JAKARTA, KOMPAS.TV- Politik primordial di Indonesia masih berpotensi muncul di tengah masyarakat. Hal ini disebabkan produk legislasi syariah yang beririsan dengan aspek keindonesiaan dan kemodernan cenderung membuka tafsir ambigu.

Karena itu dibutuhkan pengujian ulang terhadap literasi klasik dipadukan dengan dialog dialektis. 

Demikian disampaikan Prof. J.M. Muslimin, M.A., Ph.D dalam pidato pengukuhan guru besar bidang politik hukum Islam di UIN Syarif Hidayatullah dengan judul “Siyasah Syar’iyah Dialektis: Refleksi Pergumulan Ruang Publik dan Deideologisasi Hukum Islam Indonesia” di Auditorium Prof. Dr.
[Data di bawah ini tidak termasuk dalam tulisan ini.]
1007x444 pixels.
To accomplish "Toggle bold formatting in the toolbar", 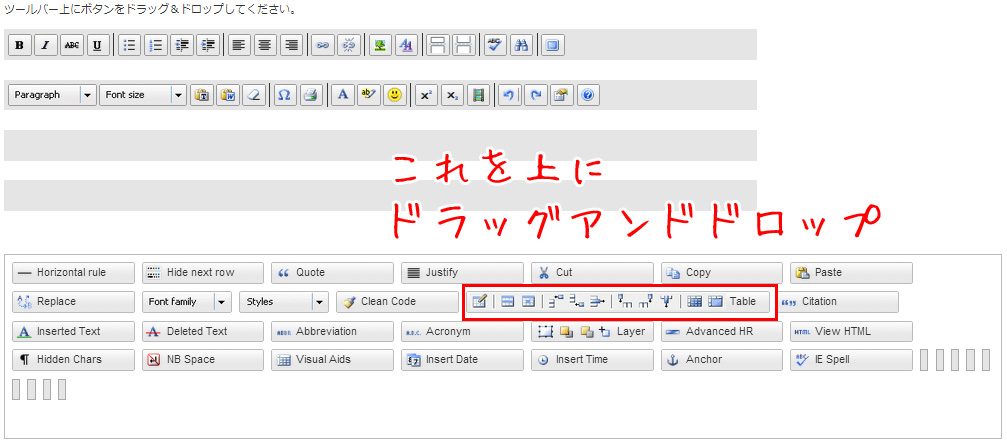I will pyautogui.click(x=20, y=45).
Harun Nasution, UIN Jakarta, Rabu (20/12/2023). 

Lulusan Pondok Pesantren Gontor, Ponorogo, Jawa Timur ini membeberkan potensi perdebatan politik primordial yang ekstrem terbuka terjadi dalam praktik politik di Indonesia.

“Perdebatan politik primordial yang lebih fundamental dari adu wacana panas seperti saat Pilkada DKI Jakarta, sangat mungkin terjadi,” ujar lulusan Universitas Leiden, Belanda, dan Universitas Hamburg, Jerman itu.
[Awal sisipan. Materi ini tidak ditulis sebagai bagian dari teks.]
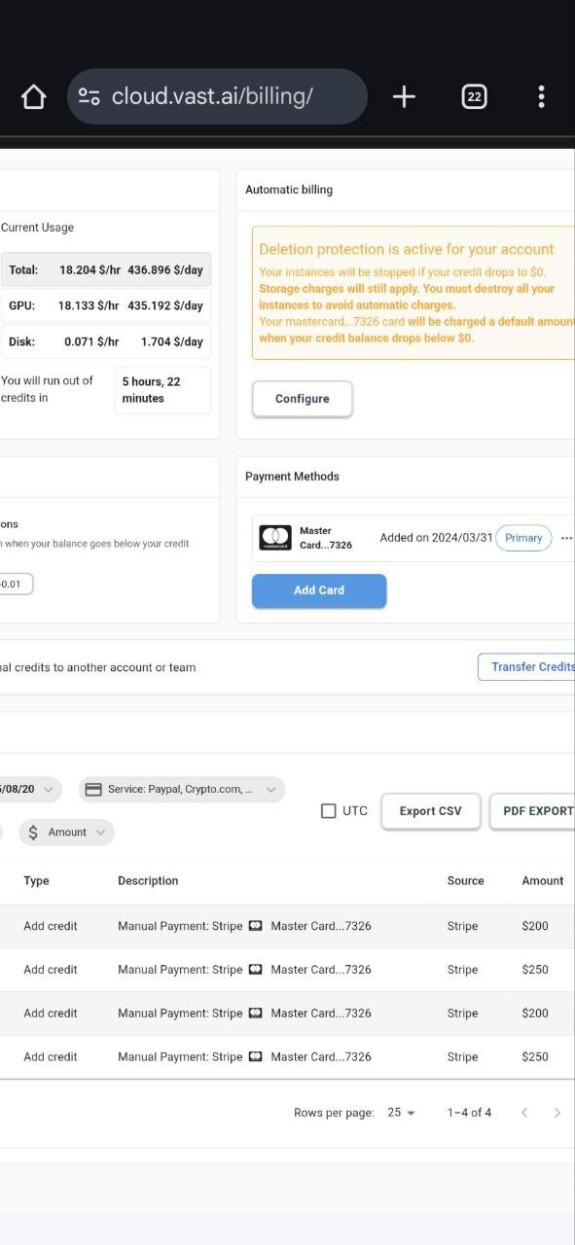Click the Mastercard logo in Payment Methods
Dia beralasan, potensi tersebut muncul lantaran produk legislasi syariah beririsan dengan aspek keindonesiaan dan modern yang cenderung membuka tafsir yang kabur termasuk terhadap tafsir tekstual syariah.
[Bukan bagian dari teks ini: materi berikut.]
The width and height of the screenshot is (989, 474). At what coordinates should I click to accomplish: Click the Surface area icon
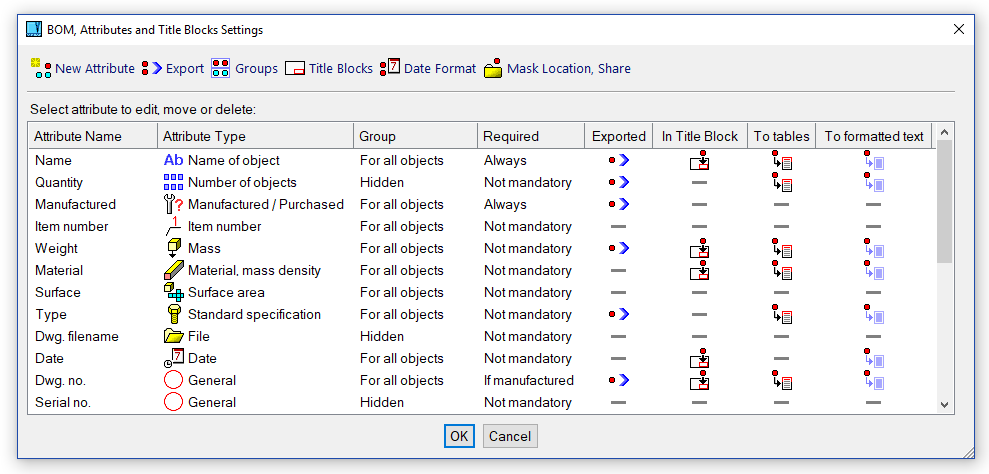pos(173,292)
Dia menyebutkan kesepakatan awal tentang relasi syariah dan negara yang mewujud melalui Pancasila sebagai dasar negara, dalam batas tertentu bersifat modus vivendi.  

“Jadi dalam batas tertentu, Pancasila bersifat penyelesaian taktis di atas permukaan atau modus vivendi, yang  diikuti oleh produk regulasi lainnya,” ungkap Ketua Program Studi Program Doktor Pengkajian Islam di Sekolah Pascasarjana UIN Jakarta itu. 

Baca Juga: Khotbah Iduladha Guru Besar UIN Jakarta di Masjid At-Tin: Jaga Harmoni Sambut Pesta Demokrasi

Atas kondisi tersebut, JM Muslimin berpendapat dialektika ekstrem yang dipicu interpretasi regulasi yang berbasis kesyariahan di ruang publik berpotensi terjadi. Karena itu, ia menyebutkan pengujian kembali terhadap literasi klasik dalam perspektif Al-Qardhowi dan konsep dialog dialektis perspektif Habermas dapat menjadi jembatan kogniitf yang dapat memperkaya  perspektif seraya  mencari solusi yang berkelanjutan.